PF11 augments autophagy by promoting nuclear translocation of TFEB. (A,B) Immunofluorescence staining for nuclear translocation of TFEB (red) in cells of flaps in the control and PF11 groups (scale bar, 20 μm). (C,D) Western blotting was performed to assess the expression of cytoplasmic and nuclear TFEB in the control and PF11 group. (E,F) The level of cytoplasmic and nuclear TFEB in the PF11, PF11 + NC-shRNA, and PF11 + TFEB-shRNA groups were evaluated by western blotting assay (G,H) Western blotting was used to assess the expression level of p62, Beclin1, VPS34, CTSD, and LC3II in the PF11, PF11 + NC-shRNA, and PF11 + TFEB-shRNA groups.

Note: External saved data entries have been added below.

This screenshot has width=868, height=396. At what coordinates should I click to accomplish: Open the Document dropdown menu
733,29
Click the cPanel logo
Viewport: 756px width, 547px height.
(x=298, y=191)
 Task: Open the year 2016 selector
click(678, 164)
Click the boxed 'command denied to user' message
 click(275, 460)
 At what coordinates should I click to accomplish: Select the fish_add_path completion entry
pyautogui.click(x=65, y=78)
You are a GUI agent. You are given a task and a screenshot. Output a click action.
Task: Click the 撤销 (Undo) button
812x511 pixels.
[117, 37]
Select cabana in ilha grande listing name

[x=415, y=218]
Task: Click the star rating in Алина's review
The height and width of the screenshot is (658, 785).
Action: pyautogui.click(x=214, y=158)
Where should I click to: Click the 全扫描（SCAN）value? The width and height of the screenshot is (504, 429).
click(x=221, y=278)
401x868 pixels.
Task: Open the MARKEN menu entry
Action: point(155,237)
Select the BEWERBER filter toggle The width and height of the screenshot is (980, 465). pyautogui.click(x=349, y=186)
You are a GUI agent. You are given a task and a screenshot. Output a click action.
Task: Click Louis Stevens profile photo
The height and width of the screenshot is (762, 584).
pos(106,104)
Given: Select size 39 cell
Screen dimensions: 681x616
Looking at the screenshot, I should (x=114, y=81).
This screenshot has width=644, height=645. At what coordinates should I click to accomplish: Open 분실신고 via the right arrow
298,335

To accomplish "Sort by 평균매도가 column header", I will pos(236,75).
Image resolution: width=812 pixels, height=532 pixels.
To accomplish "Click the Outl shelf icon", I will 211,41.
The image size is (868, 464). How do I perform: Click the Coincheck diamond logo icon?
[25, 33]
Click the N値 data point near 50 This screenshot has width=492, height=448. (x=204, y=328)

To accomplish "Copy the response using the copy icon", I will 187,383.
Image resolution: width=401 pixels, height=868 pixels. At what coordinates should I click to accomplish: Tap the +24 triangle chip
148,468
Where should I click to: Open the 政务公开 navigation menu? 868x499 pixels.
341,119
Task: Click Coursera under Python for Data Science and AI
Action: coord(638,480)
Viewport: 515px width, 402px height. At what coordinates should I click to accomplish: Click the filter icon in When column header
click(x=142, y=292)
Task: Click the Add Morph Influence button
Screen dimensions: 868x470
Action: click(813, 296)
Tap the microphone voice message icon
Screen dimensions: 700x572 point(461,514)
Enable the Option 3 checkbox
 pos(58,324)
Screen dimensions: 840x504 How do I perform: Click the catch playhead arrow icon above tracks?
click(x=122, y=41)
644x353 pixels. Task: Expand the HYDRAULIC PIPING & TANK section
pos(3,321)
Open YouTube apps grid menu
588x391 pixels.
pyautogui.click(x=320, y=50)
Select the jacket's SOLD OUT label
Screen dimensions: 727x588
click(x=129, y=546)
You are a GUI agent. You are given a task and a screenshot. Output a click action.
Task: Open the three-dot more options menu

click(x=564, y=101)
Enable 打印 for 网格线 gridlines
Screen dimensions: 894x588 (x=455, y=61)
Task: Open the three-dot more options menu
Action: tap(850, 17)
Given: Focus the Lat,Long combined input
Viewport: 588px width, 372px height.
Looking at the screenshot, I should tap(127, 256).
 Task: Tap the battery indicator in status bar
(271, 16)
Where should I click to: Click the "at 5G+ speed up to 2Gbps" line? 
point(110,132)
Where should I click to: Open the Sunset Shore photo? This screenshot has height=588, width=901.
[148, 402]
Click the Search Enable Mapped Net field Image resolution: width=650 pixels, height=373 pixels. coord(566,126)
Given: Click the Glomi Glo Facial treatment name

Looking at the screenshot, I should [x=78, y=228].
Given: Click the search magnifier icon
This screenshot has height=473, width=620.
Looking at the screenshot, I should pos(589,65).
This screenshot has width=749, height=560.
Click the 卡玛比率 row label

Cropped blots are shown. Values are expressed as means ± SD, n = 6 per group. *p < 0.05 and **p < 0.01, vs. PF11 group.

FIGURE 8

PF11 regulates AMPK-mTOR signaling pathway in flaps. (A–C) Western blotting results showed the expression of AMPK-α, p-AMPK-α, TSC2, p-TSC2, p-Raptor mTOR, p-mTOR, cytoplasmic TFEB, and nuclear TFEB in the control, PF11, and PF11 + CC groups. (D,E) Expression and quantification of LC3II, p62, VEGF, SOD1, and C-caspase3 in each group. Values are expressed as means ± SD, n = 6 per group. *p < 0.05 and **p < 0.01, vs. PF11 group. #p < 0.05 and ##p < 0.01, vs. control group.